The economies of the United States and Canada are experiencing challenges due to the ongoing tariff war initiated by U.S. President Donald Trump. As both countries face rising unemployment, central banks are preparing to make critical decisions. American economist Douglas Holtz-Eakin, president of the American Action Forum, discussed the situation in a recent interview.

Holtz-Eakin, who has held various economic advisory roles, including chief economist for President George W. Bush, addressed the impact of tariffs on job growth in both nations. He stated that the current slowdown in job growth can largely be attributed to the trade war, rather than typical economic cycles. "There’s probably some modest contribution of restrictive monetary policy by the Fed remaining higher than they would’ve otherwise," he said. However, he emphasized that the tariffs are the primary factor affecting growth.
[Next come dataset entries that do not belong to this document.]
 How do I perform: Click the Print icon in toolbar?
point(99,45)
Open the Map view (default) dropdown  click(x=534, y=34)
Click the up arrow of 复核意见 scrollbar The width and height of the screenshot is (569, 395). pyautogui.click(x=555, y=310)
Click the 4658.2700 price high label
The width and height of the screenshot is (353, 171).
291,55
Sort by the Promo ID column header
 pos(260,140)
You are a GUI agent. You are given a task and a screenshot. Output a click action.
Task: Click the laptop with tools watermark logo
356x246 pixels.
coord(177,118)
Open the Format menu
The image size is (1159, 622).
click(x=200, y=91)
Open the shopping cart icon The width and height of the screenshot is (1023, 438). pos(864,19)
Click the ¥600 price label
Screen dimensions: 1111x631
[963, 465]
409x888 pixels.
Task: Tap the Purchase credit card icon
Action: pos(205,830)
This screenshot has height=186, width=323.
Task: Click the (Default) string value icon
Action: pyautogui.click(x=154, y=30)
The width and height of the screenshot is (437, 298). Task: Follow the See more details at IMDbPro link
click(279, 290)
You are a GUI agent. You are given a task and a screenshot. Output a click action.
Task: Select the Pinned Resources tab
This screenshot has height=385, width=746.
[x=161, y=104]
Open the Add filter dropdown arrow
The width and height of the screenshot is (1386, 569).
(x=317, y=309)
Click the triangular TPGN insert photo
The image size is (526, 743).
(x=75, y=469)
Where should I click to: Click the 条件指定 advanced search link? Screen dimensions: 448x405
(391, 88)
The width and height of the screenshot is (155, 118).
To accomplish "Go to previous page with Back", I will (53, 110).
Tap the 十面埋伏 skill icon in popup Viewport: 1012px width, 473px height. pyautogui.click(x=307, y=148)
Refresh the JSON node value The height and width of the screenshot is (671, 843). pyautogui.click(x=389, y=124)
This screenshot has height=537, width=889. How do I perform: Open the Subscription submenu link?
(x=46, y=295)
According to Holtz-Eakin, the U.S. economy was growing at a rate of 2.5 percent in the fourth quarter of last year. However, he noted that growth has since slowed to about one to one and a quarter percent, roughly half the previous pace. He pointed out that Canada has also been negatively impacted, with its unemployment rate exceeding seven percent.

When asked whether Trump’s tariffs are a negotiating tactic or if they have already set both countries on a lower-growth trajectory, Holtz-Eakin expressed skepticism about the idea of negotiation. He remarked, "The president has talked about tariffs for 40 years in public life. He has shown his hand for the level of tariffs that he’s comfortable with — very large, the largest in a 100 years. I don’t think it’s a negotiating tactic."

Holtz-Eakin highlighted the significant economic burden of the tariffs, estimating them to be a $400 billion tax increase on American businesses and consumers. He warned that the worst impacts of the tariffs may still be ahead. "There’s been a lot of stop-and-start on the tariff front," he noted, referring to the uncertainty surrounding the future of tariffs and their effects on the market.

He predicted that businesses that have delayed adjusting their pricing in anticipation of tariff changes will soon have to raise prices to cover increased costs. This adjustment could lead to a rise in inflation rates and a decrease in purchasing power for households, which would negatively affect both economies.

Looking ahead, Holtz-Eakin expects continued challenges in terms of unemployment, sector growth, and prices. He believes that the second half of the year will be particularly telling for both the U.S. and Canadian economies as they navigate the ongoing effects of the tariff war.